Mardi is one of 80 patients who utilise The Alfred’s home enteral nutrition (HEN) clinic, led by Dr Rebecca Burgell, Consultant Gastroenterologist and Ms Lisa Murnane, Senior Dietitian. The HEN service allows people to access tube feeding formula and equipment at home. It involves a team of specialist dietitians, doctors, nursing and allied health care professionals.
“I can’t imagine being left to do it without the team behind you, it would be very difficult,” said Mardi’s daughter, Liz.
Children and adults who need HEN often require access to a number of services, which can result in fragmented care.
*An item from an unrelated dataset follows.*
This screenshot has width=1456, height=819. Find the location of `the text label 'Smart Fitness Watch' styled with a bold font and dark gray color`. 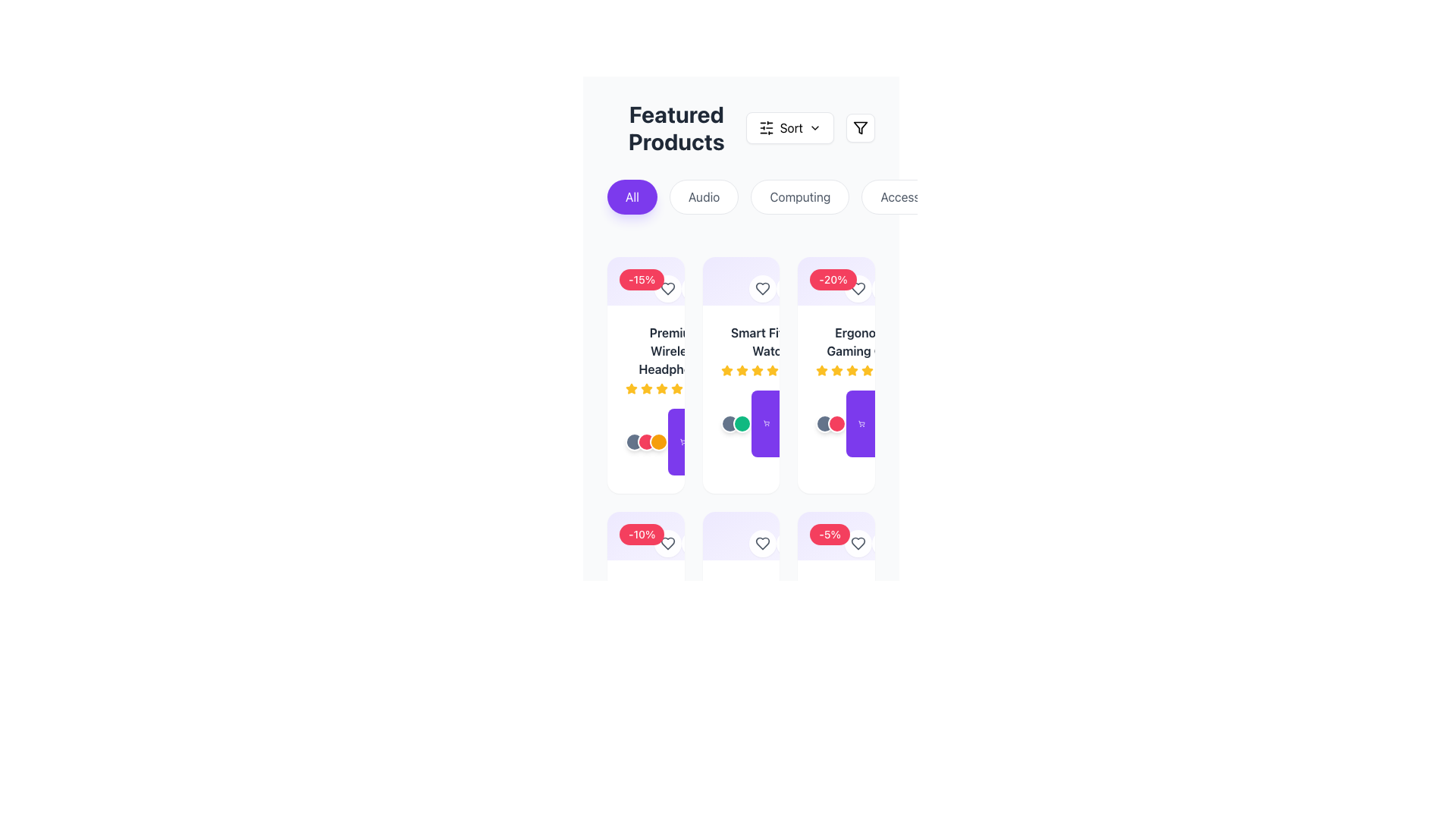

the text label 'Smart Fitness Watch' styled with a bold font and dark gray color is located at coordinates (770, 342).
The Australasian Society of Parenteral and Enteral Nutrition (AuSPEN), led by Alfred Dietitian Caroline Flood, is undertaking a survey across Australia and New Zealand to better understand how HEN services are provided.
Professor Ibolya Nyulasi, AuSPEN President and Manager of Nutrition Services at Alfred Health, said the integral role of nutrition in improving health is becoming increasingly recognised.
“We hope this project will help inform policy to ensure quality and timely care across services for people who require this lifesaving therapy to prevent and treat malnutrition,” she said.
Mardi has overcome her initial fear of the feeding tube.
“If you have to be tube fed, don’t be frightened of it because it works, it’s just fantastic, it’s a wonderful thing that someone has discovered.”
February 4-8 marks Feeding Tube Awareness Week.